ДОКУМЕНТ:
Шёл первый час ночи, и я собрался всё-таки найти озеро, чтобы искупаться — ночью же это особый кайф! Но составить мне компанию в столь поздний час согласился лишь Жанибек Куанышбаев. Мы вышли на ту дорогу, по которой подъехали к «Лесной Сказке», и пошли неспеша под уклон, резонно рассудив, что вода и должна быть где-то внизу. Вскоре показался следующий дом отдыха, имени С. Сейфуллина, возле него был поворот направо, к «Приозёрному». В дальнем конце дома отдыха у дороги оказался ещё работавший несмотря на столь поздний час шашлычник, а потом начиналось и само озеро Катарколь. Я бегом разделся, залез в воду и долго-долго шёл по тёплому мелководью, покуда не дошёл до глубины хотя бы в метр…

Через час мы вернулись к «Лесной Сказке» и целая орава, до которой дошло, наконец-то, что мы уже и искупаться успели, вдруг тоже решила идти на пляж! На сей раз собралось уже человек пятнадцать или двадцать желающих, которые, обгоняя нас, понеслись с криками и песнями к водоёму. Я второй раз купаться не стал и просто стоял на берегу, глядя, как народ плюхается и барахтается в воде. Огоньки санаториев на другом берегу озера то и дело взлетали над водой мириадами разноцветных брызг-искорок. Лишь ближе к трём часам ночи мы вернулись к своему пансионату, и ещё час или полтора сидели за пластмассовыми столиками, припиваючи и припеваючи…

Наутро взошло долгожданное солнышко, и оказалось, что наш пансионат оказался бывшим пионерским лагерем «Ракета» Таинчинского районного комитета профсоюзов. Среди сосен виднелось несколько бывших одноэтажных коттеджей, в которых теперь вёлся капитальный евроремонт. Чуть вдалеке за соснами виднелся трёхэтажный корпус «Приозёрного». Граница между пансионатами представляла собою дырявый металлический забор-сетку возле футбольного поля.

Желающих позвали в «Приозёрный» на завтрак, а после него запихнули в автобус и повезли показывать Бурабай. Два наших автобуса выбрались через сосновый лес на трассу, доехали до Щучинска, и уже на знакомой развилке повернули направо к заповеднику. Дорога пошла через ещё более густой лес, посреди которого вдруг оказалась развилка. Короткую дорогу на курорт перекрыли ГАИшники и ждали проезд какой-то делегации, а нас заставили снова повернуть направо, и мы поехали по какой-то объездной трассе. Вскоре лес сильно поредел, мы проскочили какой-то посёлок с полуразрушенными пятиэтажками и через полчаса добрались до Бурабая.

НАБОР ЗАДАНИЙ:
a) Чем раньше был пансионат, о котором говорится в документе?
b) Определите, соответствуют ли документу следующие утверждения: (i) составить компанию для ночного купания согласился только Жанибек Куанышбаев; (ii) при втором походе на пляж рассказчик снова искупался; (iii) короткую дорогу на курорт перекрыли сотрудники ГАИ.
c) Верните дословно отрывок документа от слов «Желающих позвали в» до слов «добрались до Бурабая.» включительно.
Для ответов пользуйтесь только документом.

ИСХОДНЫЕ ДАННЫЕ:
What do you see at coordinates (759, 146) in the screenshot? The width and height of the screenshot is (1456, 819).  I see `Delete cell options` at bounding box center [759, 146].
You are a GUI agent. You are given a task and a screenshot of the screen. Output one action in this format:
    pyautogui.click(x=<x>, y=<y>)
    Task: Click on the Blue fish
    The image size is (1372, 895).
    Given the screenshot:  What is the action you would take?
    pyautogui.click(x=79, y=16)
--
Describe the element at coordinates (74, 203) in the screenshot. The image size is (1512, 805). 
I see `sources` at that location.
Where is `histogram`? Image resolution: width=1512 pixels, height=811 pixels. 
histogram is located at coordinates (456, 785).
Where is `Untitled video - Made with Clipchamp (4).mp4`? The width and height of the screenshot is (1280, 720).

ПОЛНЫЕ ОТВЕТЫ:
a) Бывшим пионерским лагерем «Ракета» Таинчинского районного комитета профсоюзов.

b)
(i) Да: «составить мне компанию в столь поздний час согласился лишь Жанибек Куанышбаев».
(ii) Нет: «Я второй раз купаться не стал».
(iii) Да: «Короткую дорогу на курорт перекрыли ГАИшники».

c)
Желающих позвали в «Приозёрный» на завтрак, а после него запихнули в автобус и повезли показывать Бурабай. Два наших автобуса выбрались через сосновый лес на трассу, доехали до Щучинска, и уже на знакомой развилке повернули направо к заповеднику. Дорога пошла через ещё более густой лес, посреди которого вдруг оказалась развилка. Короткую дорогу на курорт перекрыли ГАИшники и ждали проезд какой-то делегации, а нас заставили снова повернуть направо, и мы поехали по какой-то объездной трассе. Вскоре лес сильно поредел, мы проскочили какой-то посёлок с полуразрушенными пятиэтажками и через полчаса добрались до Бурабая.